Dimension 3: Materials and Application – Where Each One Shines (and Struggles)

This is where you can’t make a blanket recommendation. My shop does 80% metal cutting (carbon, stainless, aluminum, some brass), 15% plastic and acrylic cutting, and 5% marking on various things (tool steel, anodized aluminum). The material mix dictates the laser.

Fiber laser’s strengths:

• Metals (reflective metals especially, like copper, brass, aluminum). CO2 can struggle with reflection; fiber does not.
• Cutting thin-to-medium steel with high speed.
• Marking directly on metals (without coatings).

CO2 laser’s strengths:

• Non-metals: wood, acrylic, paper, rubber, plastics (absorbs the 10.6um wavelength well).
• Cutting thicker (< 25mm) acrylic with a beautiful flame-polished edge – something fiber does poorly.
• Some glass and ceramic applications (though this is niche).

If your business is a signage shop cutting acrylic and engraving wood, a CO2 laser is still the no-brainer. If you’re a sheet metal fab shop doing general steelwork, fiber is the obvious choice. My experience is based on a 80/20 metal-to-nonmetal mix. If your mix is more plastic-based, my advice would be different.

A real example from Q2 2024: We had a job cutting 12mm acrylic. We ran it on both our fiber and CO2 tables. The CO2 cut it at 40 inches/min with a polished edge. The fiber cut it at 30 inches/min with a frosty edge that needed sanding. We lost $200 in labor sanding. That $200 in rework is a classic hidden cost. The CO2 was the right tool for that job, period.

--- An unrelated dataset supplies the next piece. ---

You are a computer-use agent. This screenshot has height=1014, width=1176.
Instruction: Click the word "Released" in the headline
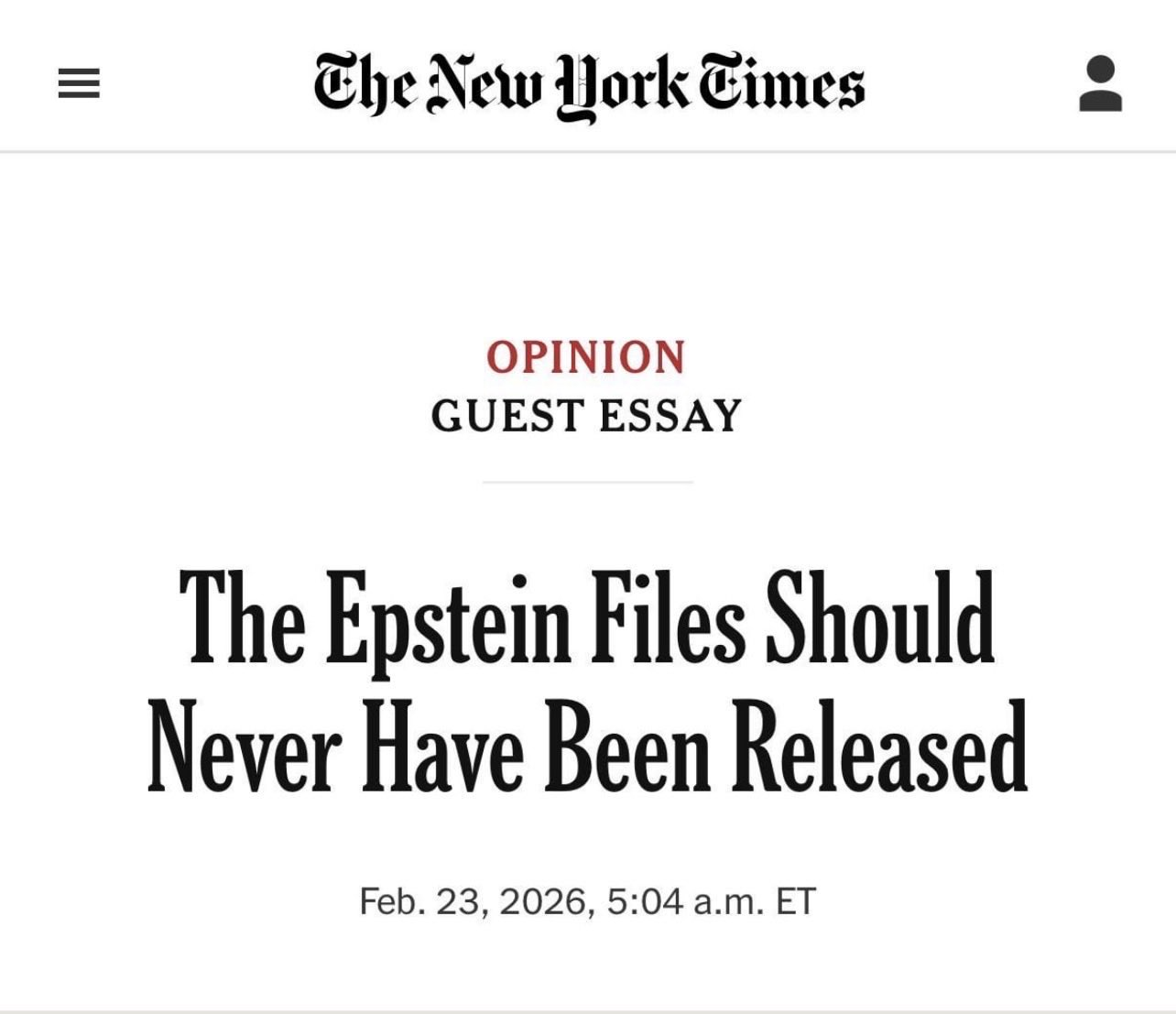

Conclusion: What’s the Right Laser for Your Shop?

If I had to write a procurement recommendation for my boss based on our experience, it would be a scenario-based guide:

• You should buy a fiber laser (like the Coherent HighLight series) if:
  • You mostly cut metal (any kind of steel, aluminum, brass).
  • You want the lowest operating cost over 5+ years.
  • You need fast, high-precision marking on metal parts.
  • You are okay with having a backup plan (e.g., an older CO2 for non-metals) or you outsource acrylic/wood work.
• You should buy a CO2 laser (like a Coherent GEM series) if:
  • You cut acrylic, wood, fabrics, or foams regularly.
  • You need edge quality on plastics that requires a flame polish.
  • Your metal cutting is mostly thin (< 2mm), where speed difference isn't massive.
  • You want the most predictable maintenance costs.
• You might need BOTH (or a combo system) if:
  • You run a job shop with a diverse material mix.
  • Your budget can handle a fiber laser for metal and a smaller, lower-power CO2 for plastics/wood. This is what we ended up doing.

One final frustration: the most common mistake I see is people choosing a laser source based on brand hype or YouTube demo videos. They don't calculate TCO over 5 years. They see a $30k fiber laser vs. a $28k CO2 and go with the cheaper one without looking at the $10k in extra electricity over 3 years. You’d think the cost difference is clear, but the fine print of operational expenses eats budgets alive.

If you’re starting a laser engraving business or adding a cutting table to your fab shop, take the time to map your materials against these three dimensions. The best CNC cutting machine manufacturer is the one that sources the right laser for your work.